Event Details
Date & Time:
Fri May 4, 2012
6 PM
Location:
The Block Museum of Art
40 Arts Circle Drive
Evanston, IL 60208
Audience:
Open to the public
Details:
Join us on May 4 for another installment of our focus on film criticism featuring a free, afternoon panel discussion on film criticism and its relationship to academia. Special guests include Adrian Martin, Girish Shambu, and Elena Gorfinkel. The discussion will be moderated by Nick Davis. The 6pm panel will be followed by a free film screening of Exposed (1983) selected and introduced by Adrian Martin.
Critics and Scholars
Friday, May 4, 2012 6:00 PM FREE
Please join us for a sequel to last year’s widely publicized conference on film criticism. This year’s panel will delve further into the relations between film criticism and academic film studies. Relations between these fields have ranged from intimate to estranged, from alliance to antagonism. Still, critics and scholars often speak to overlapping audiences, and in many cases work across both endeavors, whether by practicing both forms of writing, circulating esoteric ideas to a wider readership, or using criticism as an archive of aesthetic, cultural, and historical knowledge about the movies. Join us as we probe and debate these and other aspects of the complex symbiosis between criticism and scholarship. Panelists will include Adrian Martin, professor of film at Monash University, Australia; Girish Shambu, blogger and professor of Management at Canisius College; and Elena Gorfinkel, professor of art history and film studies at the University of Wisconsin–Milwaukee. The discussion will be moderated by film blogger and Northwestern University English professor Nick Davis. The 6pm panel will be followed by a free film screening at 8pm of Exposed (1983), selected for this occasion and introduced by Adrian Martin.

# [Set exercise 1]
In the event listing, who moderates the panel discussion?
# [Set exercise 2]
Turn the paragraph of the event listing that begins "Please join us for a sequel" into a short bulleted list that keeps its main facts.

# [Listing]
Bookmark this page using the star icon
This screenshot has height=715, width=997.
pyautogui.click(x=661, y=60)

...

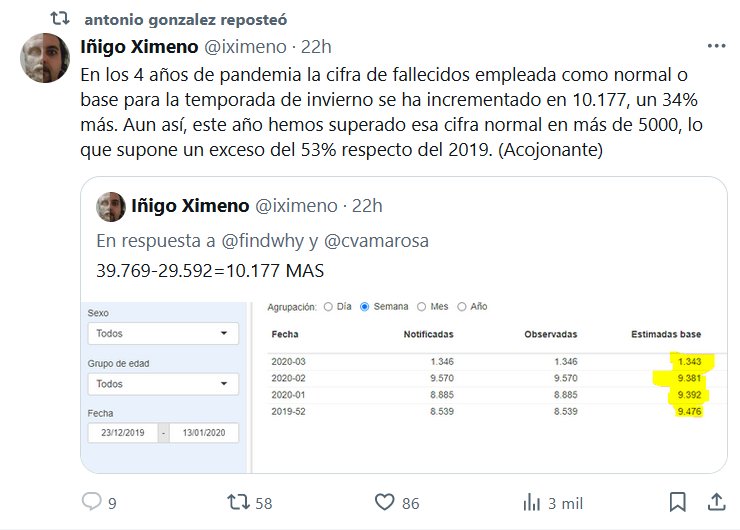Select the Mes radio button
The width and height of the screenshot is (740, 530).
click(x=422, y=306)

# [Answer 1]
Nick Davis, a film blogger and Northwestern University English professor, moderates the discussion.

# [Answer 2]
- Sequel to last year's widely publicized conference on film criticism
- Topic: relations between film criticism and academic film studies, which have ranged from intimate to estranged and from alliance to antagonism
- Critics and scholars often share audiences, and many work in both fields by writing in both forms, bringing esoteric ideas to wider readers, or using criticism as an archive of knowledge about the movies
- Panelists:
  - Adrian Martin, professor of film at Monash University, Australia
  - Girish Shambu, blogger and professor of Management at Canisius College
  - Elena Gorfinkel, professor of art history and film studies at the University of Wisconsin–Milwaukee
- Moderator: Nick Davis, film blogger and Northwestern University English professor
- After the 6pm panel, a free 8pm screening of Exposed (1983), selected and introduced by Adrian Martin